**TRABAJO REQUERIDO:**
Responde estas preguntas sobre el texto de lectura:
1. ¿De cuánto tiempo de estudio dice la carta ser probablemente la culminación?
2. ¿En qué idioma afirma que no escribirá la carta?
3. ¿Qué palabra hebrea designa, según el texto, a alguien que denuncia ante los gentiles a la «nación judía»?

**TEXTO DE LECTURA:**
━━━━━━
Podemos parar esta barbarie

Fuentes: Global Research

Esta carta es probablemente la culminación de casi una década de estudio revisando nuestro pasado. En determinado momento, más allá de las historias, casos y razonamientos particulares, sentí la necesidad inequívoca y absoluta de expresar mis sentimientos sobre nuestro «milagro» israelí, la manifestación del «sueño» sionista. No escribiré esta carta en hebreo (aunque probablemente esa […]

Esta carta es probablemente la culminación de casi una década de estudio revisando nuestro pasado. En determinado momento, más allá de las historias, casos y razonamientos particulares, sentí la necesidad inequívoca y absoluta de expresar mis sentimientos sobre nuestro «milagro» israelí, la manifestación del «sueño» sionista.

No escribiré esta carta en hebreo (aunque probablemente esa sería la herramienta lingüística más adecuada para llegar a vuestras mentes) porque ya ha habido bastante reciclado de ropa sucia entre nosotros, los que nos consideramos israelíes. A lo largo de los años, mis esperanzas de que se produjera un cambio a partir de nosotros mismos han ido desafortunadamente menguando. Por tanto, esta carta también (o principalmente) está dirigida a la comunidad internacional, cuya ayuda necesitamos desesperadamente, no en forma de más dinero, armas o «comprensión» tolerante,  sino para que intervengan y arreglen lo que nosotros, según parece, no somos capaces de arreglar, más que nada por falta de voluntad. Por eso, la postura que mantengo aquí es extremadamente impopular en Israel y en la cultura judía. Formaría parte de lo que en hebreo llamamos «moser»: alguien que denuncia ante los gentiles a la «nación judía».
━━━━━━
**MATERIAL PROPORCIONADO:**
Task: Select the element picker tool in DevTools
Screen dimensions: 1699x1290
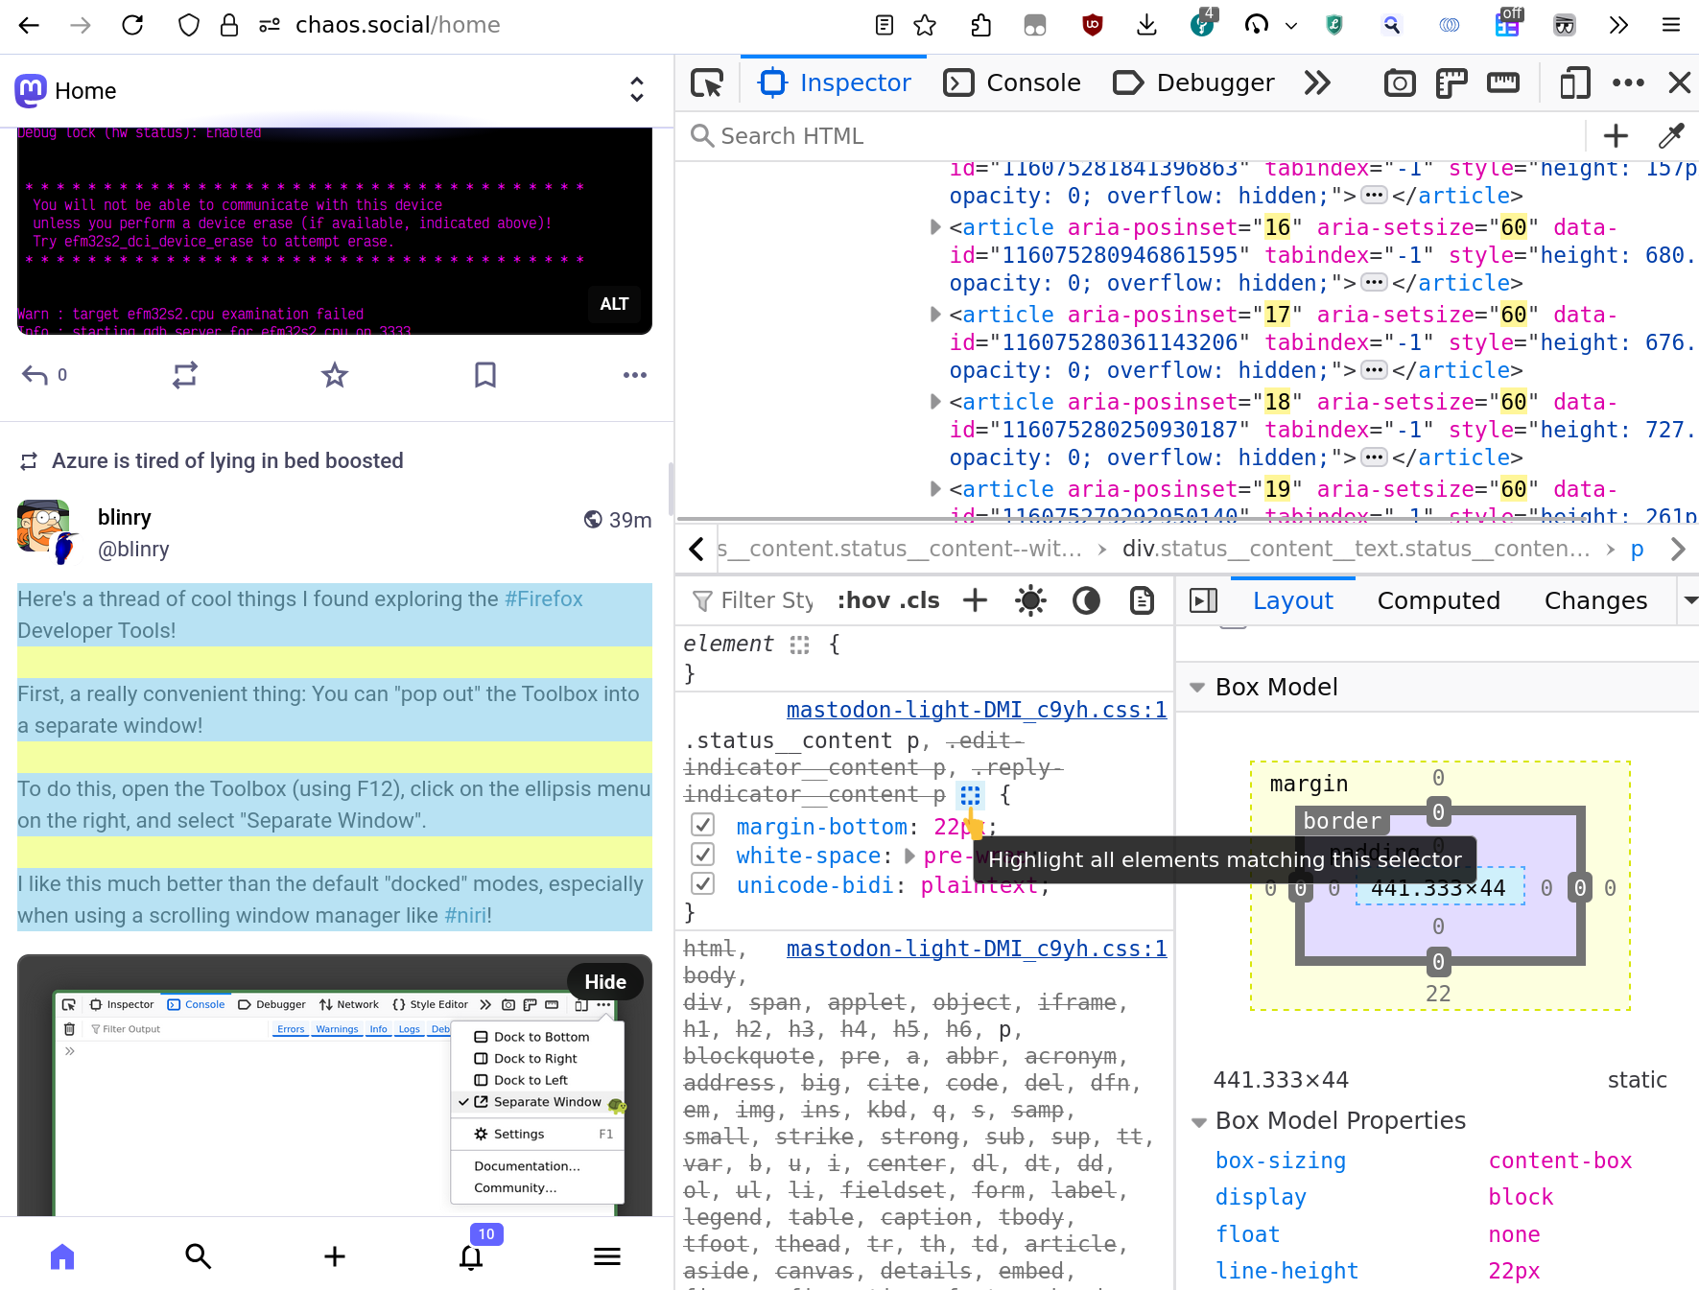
━━━━━━
**RESPUESTA COMPLETA:**
1. De casi una década de estudio.
2. En hebreo.
3. «Moser».